At this point you are on the edge of fairness. Were those lanes exactly the same length? Was there any slight variation in wind that might have affected the result?

Earlier today I got an email from Dr Danny Daniels, past vice-chair of Athletics Canada and the International Association of Athletics Federations (IAAF) Masters Committee who asked: "In athletics - why do we award a gold medal to a 'winner' in the 100m based upon the difference of 1000ths of a second?  Sure, we can measure 1/1000ths of a second, but why should we?  Merely because we can?? 

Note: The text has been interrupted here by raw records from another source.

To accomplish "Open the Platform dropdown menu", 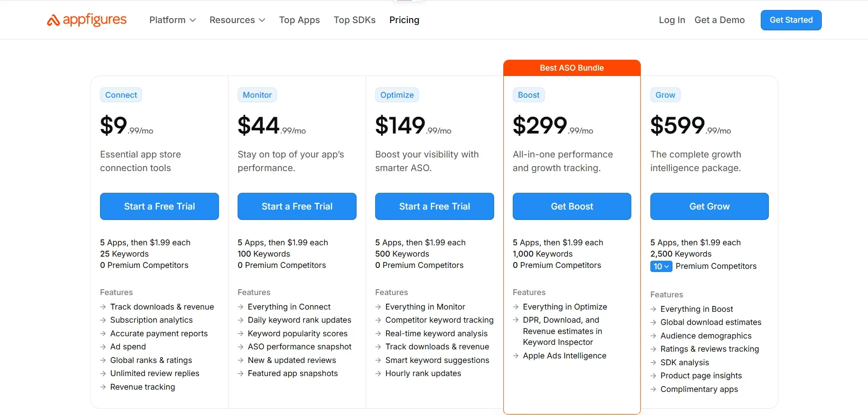I will [172, 20].
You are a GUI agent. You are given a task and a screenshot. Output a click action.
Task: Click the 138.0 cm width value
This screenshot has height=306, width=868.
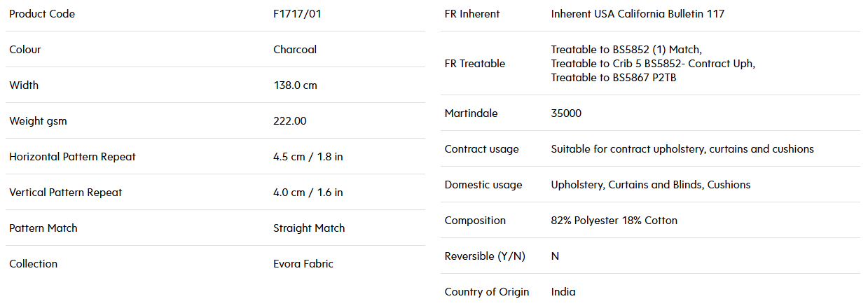(x=295, y=85)

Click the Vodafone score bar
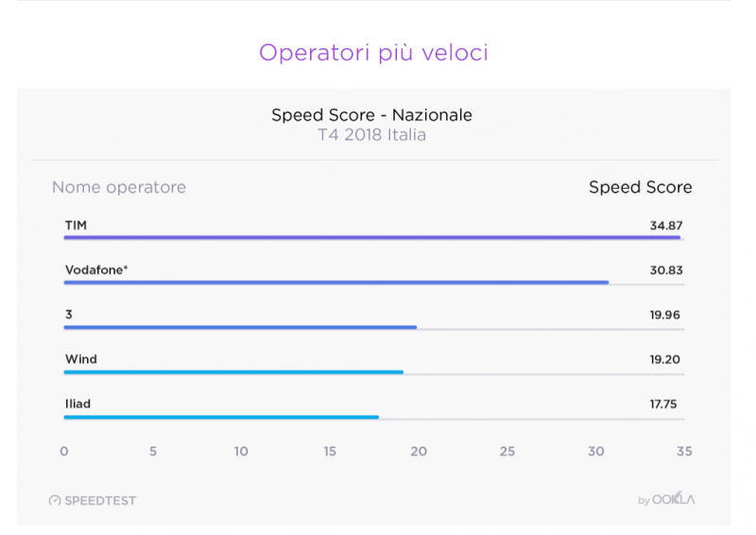tap(335, 283)
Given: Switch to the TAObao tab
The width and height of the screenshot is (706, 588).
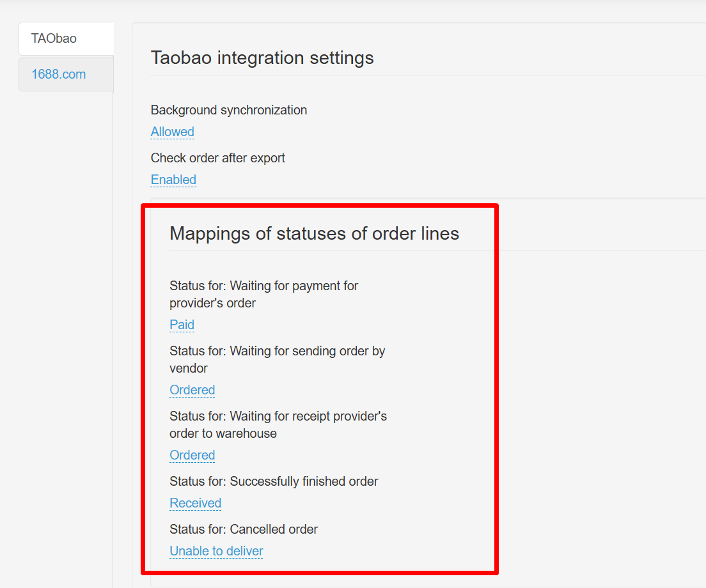Looking at the screenshot, I should [x=54, y=38].
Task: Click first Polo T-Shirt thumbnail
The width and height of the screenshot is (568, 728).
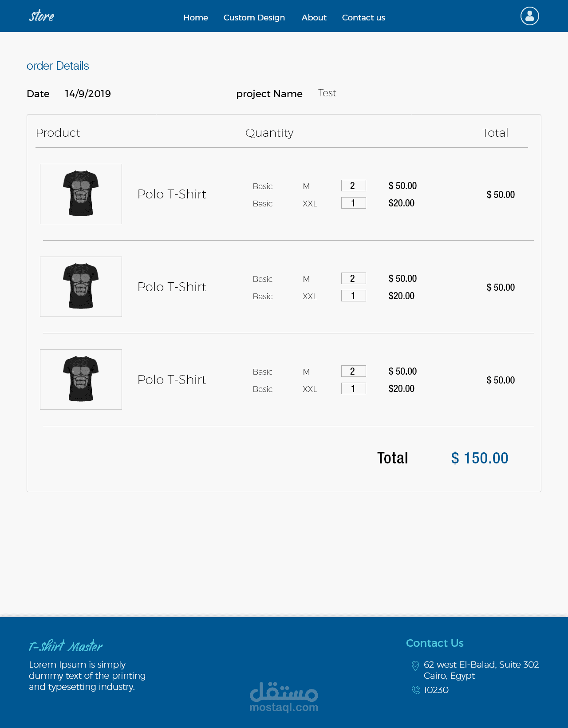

"It's a fractional time difference that defeats both the human eye - and logic.  Only electronically with the most sophisticated equipment can it be done - but is that in the best interest of the sport?  Other than using equipment that costs a fortune (to the benefit of a commercial sponsor), we could not possibly differentiate between the first and second person to cross the finishing line."

It could indeed be argued that athletics, and other sports, might do better to agree that, once you get to a certain point, it is a better idea simply to agree on a tie. That, memorably, happened at the 1982 Commonwealth Games in Brisbane, when England’s Mike McFarlane and Scotland’s Olympic 100m champion Allan Wells both clocked 20.43 in the 200m final. The judges did not have the facility for measuring times to a third decimal point, and could find no evidence to separate them on the photographic evidence.

So both men stood atop the rostrum, and as the crowd acclaimed them, Wells grabbed McFarlane’s arm and raised it above his head.

There was a similar feeling of warmth at the 2014 IAAF World Indoor Championships in Sopot, where Russia’s Maria Kuchina - now Lasitskene - and home athlete Kamila Licwinko shared the top spot on the podium. Having cleared 2.00 metres first time, both failed at 2.02m, as did Ruth Beitia of Spain. The Spaniard’s failure to clear 2.00m first time meant she could do no better than a bronze medal, but rather than engage in a jump-off to settle the final result, the Pole and the Russian simply agreed to call it a day and share.

If hugging were an Olympic event, both two-man bob crews would have been awarded double gold on Monday night. But such moments of emotion offer an enduring reminder of a meaning to sport that is higher even than the top step of a podium. 

And should such moments become impossible on future occasions, sport would be the poorer for it.